### Extrait du document

Il existe « une vaste constellation de soutiens » pour ceux qui sont considérés comme des « réfugiés politiques » par ceux qui partagent leurs choix politiques et idéologiques. Franquistes et catholiques intégristes en Espagne, l’historien Robert Rumilly, « un homme de droite farouchement contre-révolutionnaire » eu Canada français, divers comités de soutien et d’entraide Argentine, en Suisse, et un peu partout. Avec la guerre froide qui arrive, l’anticommunisme est un excellent motif pour aider celles et ceux qui auraient combattu le communisme avec un peu d’avance et davantage de clairvoyance ! La Commission pontificale d’aide aux réfugiés joue un rôle fondamental, pour les nazis et pour les collaborateurs. Elle permet aux fugitifs d’obtenir un passeport de la Croix-Rouge internationale, puis les exfiltre vers l’Espagne ou l’Argentine. Le cardinal Tisserand, déclaré à titre posthume en 2021, « Juste parmi les nations » joue un rôle actif dans l’exil des collaborateurs vers l’Argentine ; comme l’écrit Marc Bergère, « les voix du Seigneur sont impénétrables ».

Des connivences gouvernementales complètent les collusions ecclésiastiques : c’est particulièrement net pour l’Espagne de Franco et l’Argentine de Peron, « véritables sanctuaires pour les nazis et autres collaborateurs de même acabit ». Franco fait verser d’importantes rentes mensuelles à plusieurs d’entre eux, les plus importants dignitaires vichystes recevant des traitements de ministres !

Refont-ils leur vie en exil ?

« Leur histoire apparaît d’emblée comme une expérience à la fois familiale, sociale et politique ». Même si les fugitifs et les fugitives (les femmes constituent une part notable de l’effectif mais le phénomène a été peu étudié) partent seuls, les couples se reconstituent et les familles aussi. Mais il arrive aussi que les couples se séparent et que des vies se refassent. L’épouse et le fils de Joseph Darnand optent pour l’exil en Italie puis en Argentine. « L’exil est souvent l’occasion de refaire sa vie, ou plutôt de la recomposer sur d’autres bases ; nouvelles relations, adultère, divorce ». Darquier de Pellepoix s’affiche en Espagne avec une nouvelle maîtresse qui lui donne une fille… avant que son épouse légitime ne le rejoigne. Dans d’autres cas la famille est séparée par l’exil, mais des relations fortes et régulières sont maintenues malgré la distance. Des femmes ont pris le chemin de l’exil politique du fait de leur propre engagement. La plupart ont quitté la France pour l’Allemagne avec les convois de la Milice et du PPF, souvent avec leur conjoint.

### Données présentées
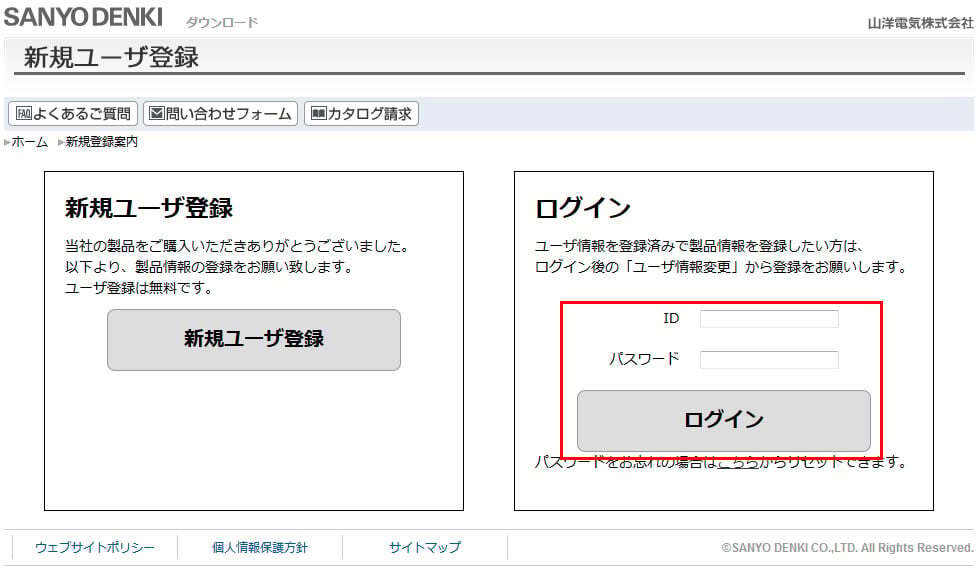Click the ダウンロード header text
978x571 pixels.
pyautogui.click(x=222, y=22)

...

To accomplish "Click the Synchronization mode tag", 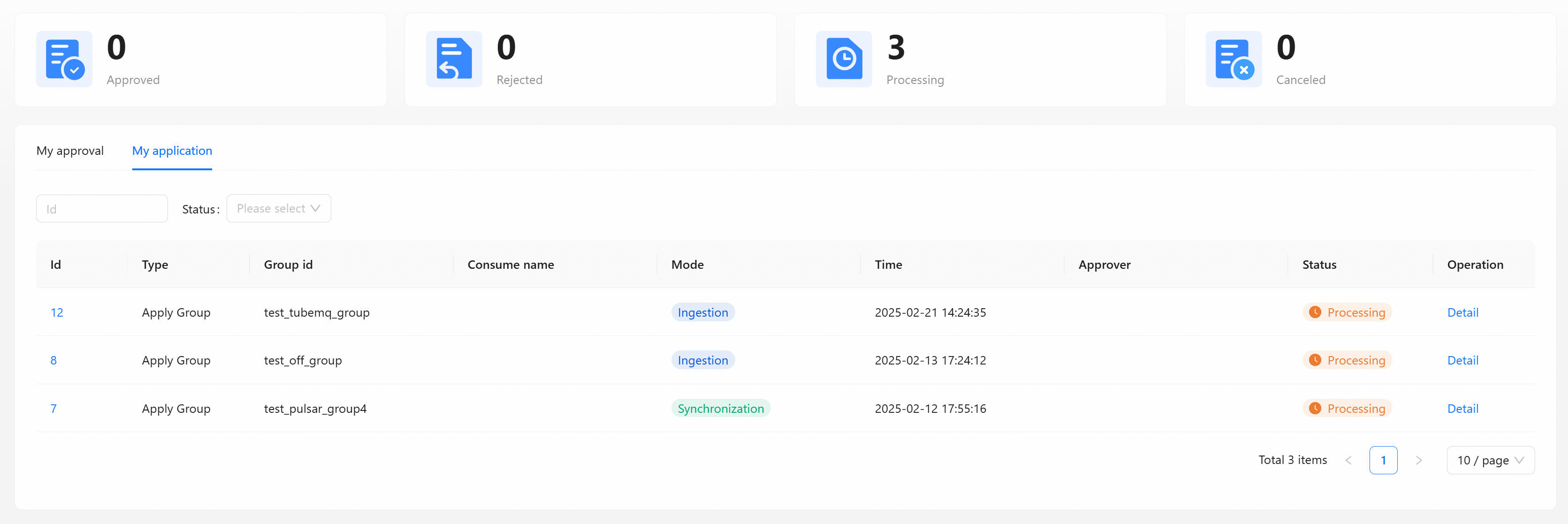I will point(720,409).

### Consignes de l'exercice
A: Répondez aux questions suivantes d'après l'extrait sur l'exil des collaborateurs :
(i) Quel organisme permet aux fugitifs d'obtenir un passeport de la Croix-Rouge internationale ?
(ii) Qui fait verser d'importantes rentes mensuelles à plusieurs d'entre eux ?
(iii) Dans quels pays l'épouse et le fils de Joseph Darnand partent-ils en exil ?
B: Reprenez mot pour mot le passage de l'extrait sur l'exil des collaborateurs qui va de « Des connivences gouvernementales » jusqu'à « vie en exil ? ».
Les enregistrements proviennent d'une autre source.

### Réponses de l'exercice
A:
(i) La Commission pontificale d'aide aux réfugiés.
(ii) Franco.
(iii) En Italie, puis en Argentine.

B:
Des connivences gouvernementales complètent les collusions ecclésiastiques : c’est particulièrement net pour l’Espagne de Franco et l’Argentine de Peron, « véritables sanctuaires pour les nazis et autres collaborateurs de même acabit ». Franco fait verser d’importantes rentes mensuelles à plusieurs d’entre eux, les plus importants dignitaires vichystes recevant des traitements de ministres !

Refont-ils leur vie en exil ?